Given records below:
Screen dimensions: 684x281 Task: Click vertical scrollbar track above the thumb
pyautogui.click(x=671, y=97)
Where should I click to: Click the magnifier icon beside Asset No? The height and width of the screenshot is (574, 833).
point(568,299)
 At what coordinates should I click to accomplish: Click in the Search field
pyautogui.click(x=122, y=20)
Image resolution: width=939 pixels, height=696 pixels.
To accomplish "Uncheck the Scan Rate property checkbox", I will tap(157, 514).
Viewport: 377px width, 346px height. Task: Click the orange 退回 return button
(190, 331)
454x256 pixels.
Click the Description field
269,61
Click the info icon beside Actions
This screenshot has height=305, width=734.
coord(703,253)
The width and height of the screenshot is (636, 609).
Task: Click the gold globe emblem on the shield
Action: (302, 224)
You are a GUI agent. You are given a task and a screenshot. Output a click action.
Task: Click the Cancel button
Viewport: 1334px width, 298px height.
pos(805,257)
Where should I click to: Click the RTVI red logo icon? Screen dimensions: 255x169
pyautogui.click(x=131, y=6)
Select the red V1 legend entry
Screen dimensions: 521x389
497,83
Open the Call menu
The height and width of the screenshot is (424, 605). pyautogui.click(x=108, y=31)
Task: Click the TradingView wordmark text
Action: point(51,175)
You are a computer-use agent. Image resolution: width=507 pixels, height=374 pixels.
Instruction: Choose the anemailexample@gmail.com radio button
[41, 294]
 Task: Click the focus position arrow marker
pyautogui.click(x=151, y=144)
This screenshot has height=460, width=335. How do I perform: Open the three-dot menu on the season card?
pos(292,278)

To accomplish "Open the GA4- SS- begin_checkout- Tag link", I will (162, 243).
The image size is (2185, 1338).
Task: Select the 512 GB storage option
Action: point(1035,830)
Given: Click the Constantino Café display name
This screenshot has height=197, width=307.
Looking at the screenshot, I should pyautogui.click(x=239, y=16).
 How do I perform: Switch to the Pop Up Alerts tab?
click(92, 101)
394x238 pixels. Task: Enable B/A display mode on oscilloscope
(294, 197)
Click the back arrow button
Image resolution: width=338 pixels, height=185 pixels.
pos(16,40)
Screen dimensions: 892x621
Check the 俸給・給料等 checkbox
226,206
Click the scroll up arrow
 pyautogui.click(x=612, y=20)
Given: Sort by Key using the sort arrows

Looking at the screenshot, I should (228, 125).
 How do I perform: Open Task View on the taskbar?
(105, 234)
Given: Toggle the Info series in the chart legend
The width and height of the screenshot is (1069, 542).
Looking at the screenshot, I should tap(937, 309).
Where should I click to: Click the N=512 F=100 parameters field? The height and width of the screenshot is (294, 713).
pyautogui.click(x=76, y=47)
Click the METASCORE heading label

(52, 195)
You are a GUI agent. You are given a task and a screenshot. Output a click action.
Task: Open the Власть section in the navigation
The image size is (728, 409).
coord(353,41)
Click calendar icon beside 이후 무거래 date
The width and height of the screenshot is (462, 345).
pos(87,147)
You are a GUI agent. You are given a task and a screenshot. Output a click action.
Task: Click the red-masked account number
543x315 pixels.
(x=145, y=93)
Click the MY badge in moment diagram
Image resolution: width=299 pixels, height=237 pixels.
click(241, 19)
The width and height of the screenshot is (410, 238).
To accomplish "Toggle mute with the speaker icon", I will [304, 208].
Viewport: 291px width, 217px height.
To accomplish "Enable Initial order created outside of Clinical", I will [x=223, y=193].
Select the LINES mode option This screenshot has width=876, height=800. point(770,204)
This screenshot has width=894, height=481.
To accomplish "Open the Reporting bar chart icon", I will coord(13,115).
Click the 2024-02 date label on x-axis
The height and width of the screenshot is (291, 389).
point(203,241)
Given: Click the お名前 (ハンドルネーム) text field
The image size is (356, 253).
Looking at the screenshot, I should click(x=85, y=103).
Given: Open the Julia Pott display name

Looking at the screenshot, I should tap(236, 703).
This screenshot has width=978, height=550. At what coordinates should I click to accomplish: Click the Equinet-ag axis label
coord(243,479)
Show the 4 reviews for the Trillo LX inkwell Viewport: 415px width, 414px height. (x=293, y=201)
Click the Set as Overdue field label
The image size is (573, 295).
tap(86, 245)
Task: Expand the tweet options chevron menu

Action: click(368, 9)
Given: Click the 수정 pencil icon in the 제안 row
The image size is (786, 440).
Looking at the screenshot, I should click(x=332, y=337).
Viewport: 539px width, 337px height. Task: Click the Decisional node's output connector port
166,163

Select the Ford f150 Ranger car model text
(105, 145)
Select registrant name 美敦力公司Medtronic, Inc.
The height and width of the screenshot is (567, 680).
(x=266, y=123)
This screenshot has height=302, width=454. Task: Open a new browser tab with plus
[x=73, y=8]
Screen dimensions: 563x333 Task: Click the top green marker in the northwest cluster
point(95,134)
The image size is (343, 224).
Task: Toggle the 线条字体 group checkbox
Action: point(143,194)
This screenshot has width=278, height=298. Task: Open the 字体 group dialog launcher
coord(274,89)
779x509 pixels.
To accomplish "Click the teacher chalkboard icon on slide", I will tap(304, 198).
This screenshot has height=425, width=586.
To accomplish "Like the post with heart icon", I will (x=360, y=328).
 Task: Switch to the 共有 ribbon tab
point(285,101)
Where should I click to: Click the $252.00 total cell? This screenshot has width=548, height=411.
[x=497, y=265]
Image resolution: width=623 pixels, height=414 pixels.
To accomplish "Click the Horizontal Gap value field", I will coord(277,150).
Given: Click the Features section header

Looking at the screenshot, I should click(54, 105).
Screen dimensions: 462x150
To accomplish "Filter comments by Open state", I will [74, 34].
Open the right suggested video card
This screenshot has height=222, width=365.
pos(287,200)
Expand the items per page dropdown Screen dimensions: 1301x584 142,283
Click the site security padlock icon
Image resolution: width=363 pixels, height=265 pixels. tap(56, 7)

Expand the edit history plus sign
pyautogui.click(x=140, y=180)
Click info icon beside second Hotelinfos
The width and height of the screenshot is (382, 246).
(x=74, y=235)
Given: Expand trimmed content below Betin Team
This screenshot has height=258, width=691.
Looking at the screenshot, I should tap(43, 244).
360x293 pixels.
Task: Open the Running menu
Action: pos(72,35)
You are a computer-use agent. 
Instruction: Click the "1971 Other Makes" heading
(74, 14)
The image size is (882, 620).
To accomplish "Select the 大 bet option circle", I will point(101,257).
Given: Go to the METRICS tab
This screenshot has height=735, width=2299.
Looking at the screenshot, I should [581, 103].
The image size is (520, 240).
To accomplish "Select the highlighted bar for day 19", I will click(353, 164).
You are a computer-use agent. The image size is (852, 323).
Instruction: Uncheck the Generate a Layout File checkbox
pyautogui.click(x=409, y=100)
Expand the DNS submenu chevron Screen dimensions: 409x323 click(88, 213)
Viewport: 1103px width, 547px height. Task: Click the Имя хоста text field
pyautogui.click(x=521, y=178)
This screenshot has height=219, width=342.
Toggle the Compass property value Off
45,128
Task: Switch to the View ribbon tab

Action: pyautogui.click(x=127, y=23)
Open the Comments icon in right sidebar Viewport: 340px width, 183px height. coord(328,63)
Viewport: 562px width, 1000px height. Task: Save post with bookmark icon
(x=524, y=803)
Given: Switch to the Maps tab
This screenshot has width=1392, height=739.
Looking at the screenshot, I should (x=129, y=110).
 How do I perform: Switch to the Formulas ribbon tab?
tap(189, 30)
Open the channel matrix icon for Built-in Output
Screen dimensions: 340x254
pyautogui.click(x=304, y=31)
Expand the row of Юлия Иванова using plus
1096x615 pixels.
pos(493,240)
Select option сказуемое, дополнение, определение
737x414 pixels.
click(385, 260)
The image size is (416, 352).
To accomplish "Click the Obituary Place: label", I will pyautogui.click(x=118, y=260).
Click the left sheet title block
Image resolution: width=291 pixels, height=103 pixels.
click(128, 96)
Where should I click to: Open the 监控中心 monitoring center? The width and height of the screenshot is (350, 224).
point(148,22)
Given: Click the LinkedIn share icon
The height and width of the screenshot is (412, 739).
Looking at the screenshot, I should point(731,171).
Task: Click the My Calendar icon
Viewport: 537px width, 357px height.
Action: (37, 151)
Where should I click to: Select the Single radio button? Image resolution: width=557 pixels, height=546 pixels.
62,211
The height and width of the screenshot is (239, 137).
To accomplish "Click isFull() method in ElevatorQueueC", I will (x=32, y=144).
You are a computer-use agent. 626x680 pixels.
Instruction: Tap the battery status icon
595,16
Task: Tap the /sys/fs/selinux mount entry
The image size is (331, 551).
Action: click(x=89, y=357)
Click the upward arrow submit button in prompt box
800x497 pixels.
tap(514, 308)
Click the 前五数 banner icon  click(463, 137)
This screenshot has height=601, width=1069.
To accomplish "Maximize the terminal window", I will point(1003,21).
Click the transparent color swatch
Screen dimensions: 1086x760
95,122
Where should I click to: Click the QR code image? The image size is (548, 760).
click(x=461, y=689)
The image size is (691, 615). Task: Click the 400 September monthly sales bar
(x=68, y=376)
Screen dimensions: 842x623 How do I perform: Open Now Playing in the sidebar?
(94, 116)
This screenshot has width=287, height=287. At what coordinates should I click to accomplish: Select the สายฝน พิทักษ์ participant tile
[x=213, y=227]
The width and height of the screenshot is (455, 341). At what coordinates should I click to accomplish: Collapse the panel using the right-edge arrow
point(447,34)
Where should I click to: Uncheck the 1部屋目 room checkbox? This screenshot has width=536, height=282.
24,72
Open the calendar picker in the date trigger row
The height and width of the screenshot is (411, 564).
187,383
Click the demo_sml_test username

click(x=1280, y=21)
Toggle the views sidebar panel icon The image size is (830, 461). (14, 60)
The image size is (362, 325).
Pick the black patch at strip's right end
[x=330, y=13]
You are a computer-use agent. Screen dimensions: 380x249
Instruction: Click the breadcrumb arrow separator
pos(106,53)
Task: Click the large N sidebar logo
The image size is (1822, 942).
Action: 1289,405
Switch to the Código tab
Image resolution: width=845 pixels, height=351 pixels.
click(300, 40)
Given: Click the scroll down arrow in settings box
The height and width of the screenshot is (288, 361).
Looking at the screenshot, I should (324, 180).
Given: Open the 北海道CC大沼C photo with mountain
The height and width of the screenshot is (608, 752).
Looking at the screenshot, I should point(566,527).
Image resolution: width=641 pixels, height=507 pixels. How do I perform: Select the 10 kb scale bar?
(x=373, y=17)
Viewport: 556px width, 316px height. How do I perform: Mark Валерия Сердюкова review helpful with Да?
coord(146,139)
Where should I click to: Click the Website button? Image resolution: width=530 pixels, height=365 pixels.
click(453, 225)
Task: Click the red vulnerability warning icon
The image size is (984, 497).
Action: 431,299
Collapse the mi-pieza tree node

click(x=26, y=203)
End of Given records.
## Your assignment
Up to and including the line with "Click the info icon beside Actions", write out the records above exactly, starting from their first line.

## Exercise output
Screen dimensions: 684x281 Task: Click vertical scrollbar track above the thumb
pyautogui.click(x=671, y=97)
Where should I click to: Click the magnifier icon beside Asset No? The height and width of the screenshot is (574, 833).
point(568,299)
 At what coordinates should I click to accomplish: Click in the Search field
pyautogui.click(x=122, y=20)
Image resolution: width=939 pixels, height=696 pixels.
To accomplish "Uncheck the Scan Rate property checkbox", I will tap(157, 514).
Viewport: 377px width, 346px height. Task: Click the orange 退回 return button
(190, 331)
454x256 pixels.
Click the Description field
269,61
Click the info icon beside Actions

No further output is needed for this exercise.